How to Broaden and Supplement Barack Obama's Proposals
The outburst of the global economic crisis that occurred in the fall of 2008 drew a symbolic bottom line under the previous twenty years of boisterous international changes. In essence, no one called the U.S. dominance into question over these twenty years, yet the context started changing long before the financial landslide of September 2008.
The financial and economic crisis is but a single manifestation of a general erosion of the regulatory functions. It testifies to the faults that the system of global governance has begun to make.
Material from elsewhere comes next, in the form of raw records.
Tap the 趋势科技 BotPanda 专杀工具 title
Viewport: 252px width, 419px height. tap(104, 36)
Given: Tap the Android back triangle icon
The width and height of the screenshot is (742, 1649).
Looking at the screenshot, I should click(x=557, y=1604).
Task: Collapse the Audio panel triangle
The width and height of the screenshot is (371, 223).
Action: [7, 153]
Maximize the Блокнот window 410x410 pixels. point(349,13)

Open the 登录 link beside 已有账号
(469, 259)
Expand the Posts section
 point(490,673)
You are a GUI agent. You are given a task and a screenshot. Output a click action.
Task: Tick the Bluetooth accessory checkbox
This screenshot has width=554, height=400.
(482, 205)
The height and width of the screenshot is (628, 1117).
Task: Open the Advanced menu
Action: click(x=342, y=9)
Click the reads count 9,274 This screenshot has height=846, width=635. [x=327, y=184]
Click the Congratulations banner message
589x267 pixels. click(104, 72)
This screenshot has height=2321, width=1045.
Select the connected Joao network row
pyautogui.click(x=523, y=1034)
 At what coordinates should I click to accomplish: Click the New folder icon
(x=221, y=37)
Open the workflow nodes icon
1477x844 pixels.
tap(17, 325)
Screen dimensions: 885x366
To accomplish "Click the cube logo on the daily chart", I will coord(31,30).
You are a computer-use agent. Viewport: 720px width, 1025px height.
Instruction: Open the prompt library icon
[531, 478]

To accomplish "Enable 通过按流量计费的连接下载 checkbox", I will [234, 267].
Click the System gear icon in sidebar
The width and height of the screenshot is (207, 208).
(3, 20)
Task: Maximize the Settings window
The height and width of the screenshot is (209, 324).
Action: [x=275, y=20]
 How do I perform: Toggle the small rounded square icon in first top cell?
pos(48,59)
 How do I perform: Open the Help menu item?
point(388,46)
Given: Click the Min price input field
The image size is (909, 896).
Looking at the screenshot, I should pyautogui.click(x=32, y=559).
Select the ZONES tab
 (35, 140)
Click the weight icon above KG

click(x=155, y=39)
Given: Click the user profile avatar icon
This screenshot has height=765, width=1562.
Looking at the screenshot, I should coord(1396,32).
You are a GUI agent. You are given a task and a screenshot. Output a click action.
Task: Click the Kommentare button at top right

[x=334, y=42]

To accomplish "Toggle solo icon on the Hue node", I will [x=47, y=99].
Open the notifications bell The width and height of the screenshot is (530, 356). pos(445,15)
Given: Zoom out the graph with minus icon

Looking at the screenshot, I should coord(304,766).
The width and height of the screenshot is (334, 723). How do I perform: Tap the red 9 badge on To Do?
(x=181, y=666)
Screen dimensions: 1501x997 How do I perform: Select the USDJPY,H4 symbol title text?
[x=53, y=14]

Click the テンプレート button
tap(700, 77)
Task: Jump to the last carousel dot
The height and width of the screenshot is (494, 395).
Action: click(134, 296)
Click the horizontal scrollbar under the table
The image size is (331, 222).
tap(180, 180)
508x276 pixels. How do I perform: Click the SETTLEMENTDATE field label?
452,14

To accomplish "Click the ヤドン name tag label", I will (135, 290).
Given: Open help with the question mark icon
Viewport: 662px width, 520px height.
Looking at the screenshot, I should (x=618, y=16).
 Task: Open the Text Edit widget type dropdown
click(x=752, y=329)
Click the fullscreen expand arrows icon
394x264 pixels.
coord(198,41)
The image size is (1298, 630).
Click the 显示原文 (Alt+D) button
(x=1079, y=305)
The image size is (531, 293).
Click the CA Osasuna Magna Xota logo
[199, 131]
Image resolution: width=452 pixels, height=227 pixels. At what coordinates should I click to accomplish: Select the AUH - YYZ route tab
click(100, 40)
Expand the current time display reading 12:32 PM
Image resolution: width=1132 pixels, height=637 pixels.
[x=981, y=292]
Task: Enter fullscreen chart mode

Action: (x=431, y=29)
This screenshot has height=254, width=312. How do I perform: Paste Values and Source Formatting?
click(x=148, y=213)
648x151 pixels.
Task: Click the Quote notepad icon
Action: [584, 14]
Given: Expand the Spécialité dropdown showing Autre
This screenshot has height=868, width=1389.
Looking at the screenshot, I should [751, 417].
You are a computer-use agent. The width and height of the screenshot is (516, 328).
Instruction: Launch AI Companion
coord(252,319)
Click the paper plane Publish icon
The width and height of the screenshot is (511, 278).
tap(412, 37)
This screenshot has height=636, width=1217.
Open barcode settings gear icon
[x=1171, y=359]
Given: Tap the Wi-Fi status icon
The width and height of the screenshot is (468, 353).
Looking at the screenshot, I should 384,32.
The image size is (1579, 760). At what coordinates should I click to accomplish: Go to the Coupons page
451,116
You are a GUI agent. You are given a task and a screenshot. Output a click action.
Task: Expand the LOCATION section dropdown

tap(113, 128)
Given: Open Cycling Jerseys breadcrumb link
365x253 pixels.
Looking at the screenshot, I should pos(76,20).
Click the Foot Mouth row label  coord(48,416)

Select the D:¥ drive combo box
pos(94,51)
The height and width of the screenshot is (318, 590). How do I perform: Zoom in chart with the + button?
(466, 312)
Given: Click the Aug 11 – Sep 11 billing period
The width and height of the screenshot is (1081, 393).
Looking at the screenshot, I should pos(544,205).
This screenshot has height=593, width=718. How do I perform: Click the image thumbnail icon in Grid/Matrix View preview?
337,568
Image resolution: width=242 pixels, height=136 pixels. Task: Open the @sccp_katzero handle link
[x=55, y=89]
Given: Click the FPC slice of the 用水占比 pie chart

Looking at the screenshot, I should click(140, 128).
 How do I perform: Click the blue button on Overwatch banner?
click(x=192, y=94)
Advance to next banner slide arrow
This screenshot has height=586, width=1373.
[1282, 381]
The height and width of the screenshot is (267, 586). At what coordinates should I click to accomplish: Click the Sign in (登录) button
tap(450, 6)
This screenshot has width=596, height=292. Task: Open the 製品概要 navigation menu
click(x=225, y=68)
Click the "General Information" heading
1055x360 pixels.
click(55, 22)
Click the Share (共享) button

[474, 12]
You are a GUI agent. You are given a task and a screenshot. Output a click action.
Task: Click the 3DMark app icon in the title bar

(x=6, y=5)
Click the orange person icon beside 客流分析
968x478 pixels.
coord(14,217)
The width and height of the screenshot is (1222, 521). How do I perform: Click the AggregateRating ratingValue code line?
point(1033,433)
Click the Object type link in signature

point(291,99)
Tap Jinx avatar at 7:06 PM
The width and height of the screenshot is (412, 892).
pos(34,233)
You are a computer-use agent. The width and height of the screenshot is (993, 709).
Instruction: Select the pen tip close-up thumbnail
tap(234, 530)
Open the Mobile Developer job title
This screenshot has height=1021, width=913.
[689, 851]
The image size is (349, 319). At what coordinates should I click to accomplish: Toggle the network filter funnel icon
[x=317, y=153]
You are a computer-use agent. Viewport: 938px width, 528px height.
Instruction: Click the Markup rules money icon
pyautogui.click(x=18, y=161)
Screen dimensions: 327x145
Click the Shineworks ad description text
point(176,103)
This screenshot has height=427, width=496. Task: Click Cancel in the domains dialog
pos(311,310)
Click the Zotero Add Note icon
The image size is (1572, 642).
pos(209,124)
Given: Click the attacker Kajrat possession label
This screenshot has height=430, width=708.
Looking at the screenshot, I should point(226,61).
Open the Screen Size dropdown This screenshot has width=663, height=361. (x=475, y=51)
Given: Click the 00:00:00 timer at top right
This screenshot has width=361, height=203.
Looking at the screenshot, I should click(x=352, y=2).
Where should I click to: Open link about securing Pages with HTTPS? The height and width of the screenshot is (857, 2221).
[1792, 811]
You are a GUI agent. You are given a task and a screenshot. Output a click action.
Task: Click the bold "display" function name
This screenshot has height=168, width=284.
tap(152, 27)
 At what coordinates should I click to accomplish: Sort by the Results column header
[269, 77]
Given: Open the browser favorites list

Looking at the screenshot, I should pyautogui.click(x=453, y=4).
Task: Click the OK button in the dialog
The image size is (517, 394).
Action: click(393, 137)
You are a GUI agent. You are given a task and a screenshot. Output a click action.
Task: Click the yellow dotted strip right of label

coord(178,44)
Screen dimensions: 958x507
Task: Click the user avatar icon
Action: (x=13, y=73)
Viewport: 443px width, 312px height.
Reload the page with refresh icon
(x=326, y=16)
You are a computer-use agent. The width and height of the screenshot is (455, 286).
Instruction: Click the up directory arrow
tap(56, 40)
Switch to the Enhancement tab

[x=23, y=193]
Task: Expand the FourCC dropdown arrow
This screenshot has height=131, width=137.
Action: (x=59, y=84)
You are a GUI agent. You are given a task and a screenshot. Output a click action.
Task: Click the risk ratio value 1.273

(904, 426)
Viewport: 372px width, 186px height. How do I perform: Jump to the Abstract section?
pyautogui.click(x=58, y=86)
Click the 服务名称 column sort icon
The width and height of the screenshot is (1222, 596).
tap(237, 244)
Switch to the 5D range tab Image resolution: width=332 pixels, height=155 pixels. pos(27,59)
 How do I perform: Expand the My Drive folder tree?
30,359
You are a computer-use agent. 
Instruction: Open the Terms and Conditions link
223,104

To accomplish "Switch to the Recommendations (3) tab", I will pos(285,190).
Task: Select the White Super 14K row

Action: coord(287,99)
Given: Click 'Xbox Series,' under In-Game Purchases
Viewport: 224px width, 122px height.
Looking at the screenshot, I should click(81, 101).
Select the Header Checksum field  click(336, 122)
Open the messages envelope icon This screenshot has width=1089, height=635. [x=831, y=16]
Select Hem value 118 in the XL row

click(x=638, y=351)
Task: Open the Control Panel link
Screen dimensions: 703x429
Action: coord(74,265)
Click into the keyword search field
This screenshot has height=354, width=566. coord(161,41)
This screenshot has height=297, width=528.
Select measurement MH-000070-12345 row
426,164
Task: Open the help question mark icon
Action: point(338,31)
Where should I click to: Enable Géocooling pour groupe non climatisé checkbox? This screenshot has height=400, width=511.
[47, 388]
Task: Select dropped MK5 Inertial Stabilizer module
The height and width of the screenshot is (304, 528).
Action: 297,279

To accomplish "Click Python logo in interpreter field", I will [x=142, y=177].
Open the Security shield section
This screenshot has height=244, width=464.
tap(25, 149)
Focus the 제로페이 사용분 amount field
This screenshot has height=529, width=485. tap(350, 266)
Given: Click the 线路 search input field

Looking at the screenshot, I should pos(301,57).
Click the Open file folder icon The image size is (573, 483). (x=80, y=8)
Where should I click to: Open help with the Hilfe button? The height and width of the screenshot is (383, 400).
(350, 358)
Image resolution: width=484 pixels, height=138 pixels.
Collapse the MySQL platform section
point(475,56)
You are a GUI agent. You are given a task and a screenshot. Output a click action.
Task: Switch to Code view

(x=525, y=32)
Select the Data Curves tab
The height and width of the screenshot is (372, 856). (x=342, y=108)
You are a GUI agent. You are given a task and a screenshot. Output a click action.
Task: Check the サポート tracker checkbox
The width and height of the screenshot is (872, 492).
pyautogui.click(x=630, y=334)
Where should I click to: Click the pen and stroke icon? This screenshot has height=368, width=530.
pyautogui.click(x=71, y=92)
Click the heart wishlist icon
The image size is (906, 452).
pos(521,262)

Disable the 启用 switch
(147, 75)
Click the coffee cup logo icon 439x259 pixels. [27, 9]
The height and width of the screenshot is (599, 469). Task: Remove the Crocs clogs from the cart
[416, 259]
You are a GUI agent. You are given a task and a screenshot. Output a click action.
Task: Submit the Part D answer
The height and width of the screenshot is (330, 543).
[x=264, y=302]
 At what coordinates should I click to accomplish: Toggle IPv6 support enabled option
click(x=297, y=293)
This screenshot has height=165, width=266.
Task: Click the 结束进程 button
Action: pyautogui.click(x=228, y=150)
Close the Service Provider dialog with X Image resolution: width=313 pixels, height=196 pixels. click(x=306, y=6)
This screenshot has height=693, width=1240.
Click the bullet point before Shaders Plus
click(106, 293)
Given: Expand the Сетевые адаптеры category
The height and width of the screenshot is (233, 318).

The rise of new players who feel reluctant to embed themselves into an American-centric layout, the fast degradation of the nuclear nonproliferation regime, and the big powers' inability to control unfavorable cross-border and regional processes are but the most vivid showings of the deepening dysfunction of the international system.
The unipolarity that emerged after the Cold War failed to pave the way for an international system that would be based on America's "soft hegemony" and a ubiquitous proliferation of the American-style democracy and liberal market economy. The only superpower's attempts to rely exclusively on its own strength flopped.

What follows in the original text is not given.